==== Record extracts

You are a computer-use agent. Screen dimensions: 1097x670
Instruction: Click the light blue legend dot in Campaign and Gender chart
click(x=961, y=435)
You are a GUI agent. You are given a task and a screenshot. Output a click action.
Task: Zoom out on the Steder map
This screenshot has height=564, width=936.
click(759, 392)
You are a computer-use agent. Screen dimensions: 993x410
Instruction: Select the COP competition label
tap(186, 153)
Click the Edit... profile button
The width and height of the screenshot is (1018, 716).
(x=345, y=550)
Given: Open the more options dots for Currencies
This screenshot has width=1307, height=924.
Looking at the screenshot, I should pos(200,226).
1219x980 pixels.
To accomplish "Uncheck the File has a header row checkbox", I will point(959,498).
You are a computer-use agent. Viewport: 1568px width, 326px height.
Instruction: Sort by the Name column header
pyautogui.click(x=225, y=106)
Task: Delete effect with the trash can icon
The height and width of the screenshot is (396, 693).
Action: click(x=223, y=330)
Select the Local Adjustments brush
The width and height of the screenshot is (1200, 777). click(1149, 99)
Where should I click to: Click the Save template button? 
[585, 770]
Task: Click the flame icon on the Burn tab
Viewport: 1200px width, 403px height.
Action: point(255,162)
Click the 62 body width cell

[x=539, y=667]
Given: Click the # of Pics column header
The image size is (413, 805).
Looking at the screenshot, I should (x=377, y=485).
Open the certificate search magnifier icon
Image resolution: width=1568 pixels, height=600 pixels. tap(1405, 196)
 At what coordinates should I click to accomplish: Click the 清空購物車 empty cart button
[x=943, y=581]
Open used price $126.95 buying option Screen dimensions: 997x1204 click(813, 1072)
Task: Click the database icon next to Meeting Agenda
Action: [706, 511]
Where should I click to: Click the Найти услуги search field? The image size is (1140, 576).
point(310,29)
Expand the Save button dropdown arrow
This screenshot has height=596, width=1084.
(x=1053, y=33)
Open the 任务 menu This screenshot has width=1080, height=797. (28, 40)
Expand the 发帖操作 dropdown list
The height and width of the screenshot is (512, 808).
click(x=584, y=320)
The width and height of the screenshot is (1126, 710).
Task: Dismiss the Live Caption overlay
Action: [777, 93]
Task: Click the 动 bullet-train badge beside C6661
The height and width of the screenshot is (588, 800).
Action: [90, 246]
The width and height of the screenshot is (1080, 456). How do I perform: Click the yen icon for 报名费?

========

▸ **Exercise goal**
Output all of the records, keeping every word exact.

▸ **Written reply**
You are a computer-use agent. Screen dimensions: 1097x670
Instruction: Click the light blue legend dot in Campaign and Gender chart
click(x=961, y=435)
You are a GUI agent. You are given a task and a screenshot. Output a click action.
Task: Zoom out on the Steder map
This screenshot has height=564, width=936.
click(759, 392)
You are a computer-use agent. Screen dimensions: 993x410
Instruction: Select the COP competition label
tap(186, 153)
Click the Edit... profile button
The width and height of the screenshot is (1018, 716).
(x=345, y=550)
Given: Open the more options dots for Currencies
This screenshot has width=1307, height=924.
Looking at the screenshot, I should pos(200,226).
1219x980 pixels.
To accomplish "Uncheck the File has a header row checkbox", I will point(959,498).
You are a computer-use agent. Viewport: 1568px width, 326px height.
Instruction: Sort by the Name column header
pyautogui.click(x=225, y=106)
Task: Delete effect with the trash can icon
The height and width of the screenshot is (396, 693).
Action: click(x=223, y=330)
Select the Local Adjustments brush
The width and height of the screenshot is (1200, 777). click(1149, 99)
Where should I click to: Click the Save template button? 
[585, 770]
Task: Click the flame icon on the Burn tab
Viewport: 1200px width, 403px height.
Action: point(255,162)
Click the 62 body width cell

[x=539, y=667]
Given: Click the # of Pics column header
The image size is (413, 805).
Looking at the screenshot, I should (x=377, y=485).
Open the certificate search magnifier icon
Image resolution: width=1568 pixels, height=600 pixels. tap(1405, 196)
 At what coordinates should I click to accomplish: Click the 清空購物車 empty cart button
[x=943, y=581]
Open used price $126.95 buying option Screen dimensions: 997x1204 click(813, 1072)
Task: Click the database icon next to Meeting Agenda
Action: [706, 511]
Where should I click to: Click the Найти услуги search field? The image size is (1140, 576).
point(310,29)
Expand the Save button dropdown arrow
This screenshot has height=596, width=1084.
(x=1053, y=33)
Open the 任务 menu This screenshot has width=1080, height=797. (28, 40)
Expand the 发帖操作 dropdown list
The height and width of the screenshot is (512, 808).
click(x=584, y=320)
The width and height of the screenshot is (1126, 710).
Task: Dismiss the Live Caption overlay
Action: [777, 93]
Task: Click the 动 bullet-train badge beside C6661
The height and width of the screenshot is (588, 800).
Action: [90, 246]
The width and height of the screenshot is (1080, 456). How do I perform: Click the yen icon for 报名费?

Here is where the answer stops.